DOCUMENT TEXT —

*****

The Gascoignes retained the lordship of the manor of Shipley well into the reign of Elizabeth I. The various contracts recorded as ‘Feet of Fines[34]’ in the Tudor period give a view of a growing and busy village. There are several messuages (a dwelling house with its adjacent buildings and the lands appropriated to the use of the household) and cottages and in a deed of 1559 William Gascoigne coveys (probably leasing) to Thomas Pollard “Messuage and 2 fulling mills with lands in Shipley.”[35] This suggests a growing woollen industry. In a Fine of 1567, William Gascoigne conveys, ‘Manor of Shypley and 7 messuages, 3 cottages, a watermill, and a fulling mill with lands in Shypley, Heyton, Heyton Roodes, and Bayldon to two Trustees William Paslewe and Thomas Feylde to be held in trust for Rosamonde Rawson, wife of Robert Rawson of Shipley for life . . . and then for William Rawson (son of Robert Rawson and Rosamonde) and of his heirs for ever’[36]. This may be how the manor passed into the Rawson family, though other writers suggest that it was also via the marriage of William Rawson to Agnes daughter and heiress of William Gascoigne[37].
Quite how Shipley fared in the English Civil wars of the 1640s is not well known, but it could not have been unaffected by local events. With Bradford and district being more Puritan, there was support for the Parliamentary cause. Bradford itself was first occupied by Royalist troops and their brutal behaviour caused inhabitants to flee from the town in fear[38].

*****

STUDY QUESTIONS —
1. Answer from the Shipley passage:
(a) What did William Gascoigne convey to Thomas Pollard in the 1559 deed?
(b) Which two trustees received the manor in the Fine of 1567?
(c) Who first occupied Bradford during the Civil Wars?
2. Restate more briefly the paragraph of the Shipley passage that begins "Quite how Shipley fared".
3. Return everything in the Shipley passage from "Quite how Shipley" down to "town in fear[38].", copied word for word.
Work only from the Shipley passage.

Pixel coordinate grounding data:
*****

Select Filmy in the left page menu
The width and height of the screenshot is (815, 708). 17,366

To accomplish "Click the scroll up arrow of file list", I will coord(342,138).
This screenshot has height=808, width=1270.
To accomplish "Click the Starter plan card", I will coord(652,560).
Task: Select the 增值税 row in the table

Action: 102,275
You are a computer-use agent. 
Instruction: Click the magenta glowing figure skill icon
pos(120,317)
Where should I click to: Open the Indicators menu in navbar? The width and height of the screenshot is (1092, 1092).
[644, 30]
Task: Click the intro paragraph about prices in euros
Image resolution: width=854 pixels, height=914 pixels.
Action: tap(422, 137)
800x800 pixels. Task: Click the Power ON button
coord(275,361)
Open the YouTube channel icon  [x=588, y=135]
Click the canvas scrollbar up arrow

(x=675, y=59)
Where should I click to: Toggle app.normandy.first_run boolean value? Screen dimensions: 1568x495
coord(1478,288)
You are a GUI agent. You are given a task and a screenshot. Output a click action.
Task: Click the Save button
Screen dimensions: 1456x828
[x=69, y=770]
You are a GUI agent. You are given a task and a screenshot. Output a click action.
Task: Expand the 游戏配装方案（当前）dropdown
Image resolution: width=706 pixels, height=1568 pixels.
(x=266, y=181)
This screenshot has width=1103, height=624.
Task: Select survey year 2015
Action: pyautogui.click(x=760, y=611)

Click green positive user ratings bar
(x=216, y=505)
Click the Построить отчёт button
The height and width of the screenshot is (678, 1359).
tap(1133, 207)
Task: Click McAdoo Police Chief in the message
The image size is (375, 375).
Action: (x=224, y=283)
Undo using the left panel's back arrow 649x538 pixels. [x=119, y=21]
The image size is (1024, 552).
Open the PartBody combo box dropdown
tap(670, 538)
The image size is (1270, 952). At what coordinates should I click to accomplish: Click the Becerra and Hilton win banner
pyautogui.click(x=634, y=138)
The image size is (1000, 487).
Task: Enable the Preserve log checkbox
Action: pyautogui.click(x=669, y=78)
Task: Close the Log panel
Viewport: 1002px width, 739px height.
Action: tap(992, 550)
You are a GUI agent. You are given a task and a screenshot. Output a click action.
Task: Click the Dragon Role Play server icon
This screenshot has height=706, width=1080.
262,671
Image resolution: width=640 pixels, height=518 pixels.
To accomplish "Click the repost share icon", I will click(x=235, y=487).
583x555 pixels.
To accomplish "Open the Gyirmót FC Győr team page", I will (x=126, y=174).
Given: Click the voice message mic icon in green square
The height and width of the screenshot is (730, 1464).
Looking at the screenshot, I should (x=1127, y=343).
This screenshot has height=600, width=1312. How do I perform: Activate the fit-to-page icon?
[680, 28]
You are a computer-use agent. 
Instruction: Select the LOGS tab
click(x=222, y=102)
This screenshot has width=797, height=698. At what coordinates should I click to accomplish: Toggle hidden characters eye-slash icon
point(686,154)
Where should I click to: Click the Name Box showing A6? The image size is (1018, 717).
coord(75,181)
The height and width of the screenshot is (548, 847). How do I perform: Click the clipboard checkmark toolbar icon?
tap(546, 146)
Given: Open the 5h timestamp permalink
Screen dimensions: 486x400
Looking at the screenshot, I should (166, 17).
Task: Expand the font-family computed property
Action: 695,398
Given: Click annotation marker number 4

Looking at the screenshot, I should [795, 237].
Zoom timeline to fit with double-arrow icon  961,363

*****

ANSWERS —
1.
(a) "Messuage and 2 fulling mills with lands in Shipley."
(b) William Paslewe and Thomas Feylde.
(c) Royalist troops.

2. Little is known of how Shipley fared in the English Civil Wars of the 1640s, though it must have been affected by local events. The more Puritan Bradford district supported Parliament. Royalist troops first occupied Bradford, and their brutal behavior drove inhabitants to flee the town in fear.

3.
Quite how Shipley fared in the English Civil wars of the 1640s is not well known, but it could not have been unaffected by local events. With Bradford and district being more Puritan, there was support for the Parliamentary cause. Bradford itself was first occupied by Royalist troops and their brutal behaviour caused inhabitants to flee from the town in fear[38].